>> START Exercise input
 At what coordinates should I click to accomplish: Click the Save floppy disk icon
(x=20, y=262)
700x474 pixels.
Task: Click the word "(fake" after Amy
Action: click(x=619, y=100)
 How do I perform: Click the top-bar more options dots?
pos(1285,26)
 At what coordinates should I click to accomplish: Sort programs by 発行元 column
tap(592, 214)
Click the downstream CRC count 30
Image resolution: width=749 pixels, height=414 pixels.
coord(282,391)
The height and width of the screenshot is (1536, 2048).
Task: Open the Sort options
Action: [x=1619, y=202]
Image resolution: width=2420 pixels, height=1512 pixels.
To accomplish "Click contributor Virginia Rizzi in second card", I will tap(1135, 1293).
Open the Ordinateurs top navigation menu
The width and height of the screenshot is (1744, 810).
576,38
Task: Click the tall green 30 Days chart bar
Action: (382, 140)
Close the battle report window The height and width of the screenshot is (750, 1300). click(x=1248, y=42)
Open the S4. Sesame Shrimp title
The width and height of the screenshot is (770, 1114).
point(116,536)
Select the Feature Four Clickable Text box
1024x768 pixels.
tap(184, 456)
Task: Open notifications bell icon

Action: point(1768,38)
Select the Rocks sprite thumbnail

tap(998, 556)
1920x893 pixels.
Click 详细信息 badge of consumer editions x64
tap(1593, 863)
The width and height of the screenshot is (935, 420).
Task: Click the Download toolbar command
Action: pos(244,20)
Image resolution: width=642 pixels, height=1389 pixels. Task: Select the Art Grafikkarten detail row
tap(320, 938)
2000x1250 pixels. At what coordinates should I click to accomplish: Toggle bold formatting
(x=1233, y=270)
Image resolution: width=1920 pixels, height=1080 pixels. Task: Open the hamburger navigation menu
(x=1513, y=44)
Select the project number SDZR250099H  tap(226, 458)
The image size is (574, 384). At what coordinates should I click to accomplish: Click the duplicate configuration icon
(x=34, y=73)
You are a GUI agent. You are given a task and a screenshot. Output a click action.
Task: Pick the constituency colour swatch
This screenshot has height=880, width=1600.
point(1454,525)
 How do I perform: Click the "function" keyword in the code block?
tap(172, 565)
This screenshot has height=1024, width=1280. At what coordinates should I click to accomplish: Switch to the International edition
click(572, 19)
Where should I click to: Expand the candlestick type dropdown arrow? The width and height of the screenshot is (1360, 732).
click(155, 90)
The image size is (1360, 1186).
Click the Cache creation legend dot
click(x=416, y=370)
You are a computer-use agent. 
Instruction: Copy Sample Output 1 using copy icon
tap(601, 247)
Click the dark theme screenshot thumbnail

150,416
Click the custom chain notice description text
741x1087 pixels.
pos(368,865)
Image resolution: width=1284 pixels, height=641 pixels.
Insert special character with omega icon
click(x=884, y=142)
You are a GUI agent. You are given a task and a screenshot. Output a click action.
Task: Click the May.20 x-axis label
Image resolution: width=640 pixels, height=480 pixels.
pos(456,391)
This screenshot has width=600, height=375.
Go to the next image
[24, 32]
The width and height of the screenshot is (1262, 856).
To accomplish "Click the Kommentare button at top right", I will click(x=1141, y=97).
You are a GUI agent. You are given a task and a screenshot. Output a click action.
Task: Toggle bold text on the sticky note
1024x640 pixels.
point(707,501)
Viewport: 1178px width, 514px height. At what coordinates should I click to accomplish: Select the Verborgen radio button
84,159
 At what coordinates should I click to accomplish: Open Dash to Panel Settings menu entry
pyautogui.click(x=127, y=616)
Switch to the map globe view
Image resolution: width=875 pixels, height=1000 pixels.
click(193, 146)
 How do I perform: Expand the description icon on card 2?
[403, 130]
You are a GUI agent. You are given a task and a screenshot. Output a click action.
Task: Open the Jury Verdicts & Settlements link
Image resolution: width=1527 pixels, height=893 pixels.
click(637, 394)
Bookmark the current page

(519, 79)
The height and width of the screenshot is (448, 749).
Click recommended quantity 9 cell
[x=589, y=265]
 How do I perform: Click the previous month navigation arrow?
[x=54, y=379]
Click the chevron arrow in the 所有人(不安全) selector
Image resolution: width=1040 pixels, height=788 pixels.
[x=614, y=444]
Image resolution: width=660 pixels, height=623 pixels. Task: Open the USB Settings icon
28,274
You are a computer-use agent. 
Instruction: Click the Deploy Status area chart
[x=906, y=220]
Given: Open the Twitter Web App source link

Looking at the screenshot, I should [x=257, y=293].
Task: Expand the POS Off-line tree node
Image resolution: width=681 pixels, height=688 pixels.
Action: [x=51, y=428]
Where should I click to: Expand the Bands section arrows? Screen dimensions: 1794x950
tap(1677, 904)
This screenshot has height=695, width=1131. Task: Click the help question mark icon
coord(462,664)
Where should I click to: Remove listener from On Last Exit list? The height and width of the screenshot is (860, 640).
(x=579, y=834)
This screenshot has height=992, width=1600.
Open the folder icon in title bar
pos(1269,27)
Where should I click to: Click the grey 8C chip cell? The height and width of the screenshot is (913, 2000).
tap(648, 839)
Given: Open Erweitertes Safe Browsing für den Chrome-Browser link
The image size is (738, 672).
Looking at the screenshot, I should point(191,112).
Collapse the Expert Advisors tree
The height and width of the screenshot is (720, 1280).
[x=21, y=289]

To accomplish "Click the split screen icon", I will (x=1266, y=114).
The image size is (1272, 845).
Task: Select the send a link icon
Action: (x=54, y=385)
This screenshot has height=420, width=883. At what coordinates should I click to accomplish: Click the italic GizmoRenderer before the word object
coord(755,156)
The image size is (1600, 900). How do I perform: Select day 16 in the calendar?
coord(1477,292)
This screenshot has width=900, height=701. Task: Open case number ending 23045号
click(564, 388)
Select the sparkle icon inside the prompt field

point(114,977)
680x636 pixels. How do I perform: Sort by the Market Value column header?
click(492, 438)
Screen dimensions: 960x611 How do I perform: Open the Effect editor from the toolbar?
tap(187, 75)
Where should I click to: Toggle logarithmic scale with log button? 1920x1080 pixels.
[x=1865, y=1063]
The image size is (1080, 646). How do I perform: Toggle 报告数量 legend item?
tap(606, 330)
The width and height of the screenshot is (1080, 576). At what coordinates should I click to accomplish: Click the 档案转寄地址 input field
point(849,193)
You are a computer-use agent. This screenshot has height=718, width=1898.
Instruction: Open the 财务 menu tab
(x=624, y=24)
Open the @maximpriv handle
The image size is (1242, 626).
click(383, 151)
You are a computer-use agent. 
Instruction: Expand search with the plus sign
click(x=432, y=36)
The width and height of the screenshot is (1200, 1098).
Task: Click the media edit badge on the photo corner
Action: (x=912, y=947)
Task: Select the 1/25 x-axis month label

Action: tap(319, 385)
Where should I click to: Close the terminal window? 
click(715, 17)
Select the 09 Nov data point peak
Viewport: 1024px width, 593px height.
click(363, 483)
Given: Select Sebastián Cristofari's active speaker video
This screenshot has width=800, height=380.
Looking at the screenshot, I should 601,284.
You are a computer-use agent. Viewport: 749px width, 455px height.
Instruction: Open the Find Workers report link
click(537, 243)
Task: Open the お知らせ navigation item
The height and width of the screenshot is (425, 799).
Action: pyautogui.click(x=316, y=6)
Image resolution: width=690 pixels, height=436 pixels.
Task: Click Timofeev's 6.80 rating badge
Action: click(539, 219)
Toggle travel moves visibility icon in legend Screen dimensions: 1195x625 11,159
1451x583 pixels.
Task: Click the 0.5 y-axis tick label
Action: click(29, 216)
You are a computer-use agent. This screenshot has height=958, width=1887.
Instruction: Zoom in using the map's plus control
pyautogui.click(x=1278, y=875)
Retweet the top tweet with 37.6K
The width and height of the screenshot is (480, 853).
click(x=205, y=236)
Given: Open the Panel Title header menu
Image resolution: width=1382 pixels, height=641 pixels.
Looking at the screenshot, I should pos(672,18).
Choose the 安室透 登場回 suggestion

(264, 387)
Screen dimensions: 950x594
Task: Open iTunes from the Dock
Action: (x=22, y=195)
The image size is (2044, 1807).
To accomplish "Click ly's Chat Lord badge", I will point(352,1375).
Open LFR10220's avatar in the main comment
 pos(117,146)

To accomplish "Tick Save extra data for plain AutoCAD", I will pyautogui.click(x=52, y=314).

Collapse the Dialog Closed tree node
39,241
>> END Exercise input
Reproduce the records above verbatim, from the line that contains "680x636 pixels. How" through the line that contains "tap(606, 330)".

## Answer to the task
680x636 pixels. How do I perform: Sort by the Market Value column header?
click(492, 438)
Screen dimensions: 960x611 How do I perform: Open the Effect editor from the toolbar?
tap(187, 75)
Where should I click to: Toggle logarithmic scale with log button? 1920x1080 pixels.
[x=1865, y=1063]
The image size is (1080, 646). How do I perform: Toggle 报告数量 legend item?
tap(606, 330)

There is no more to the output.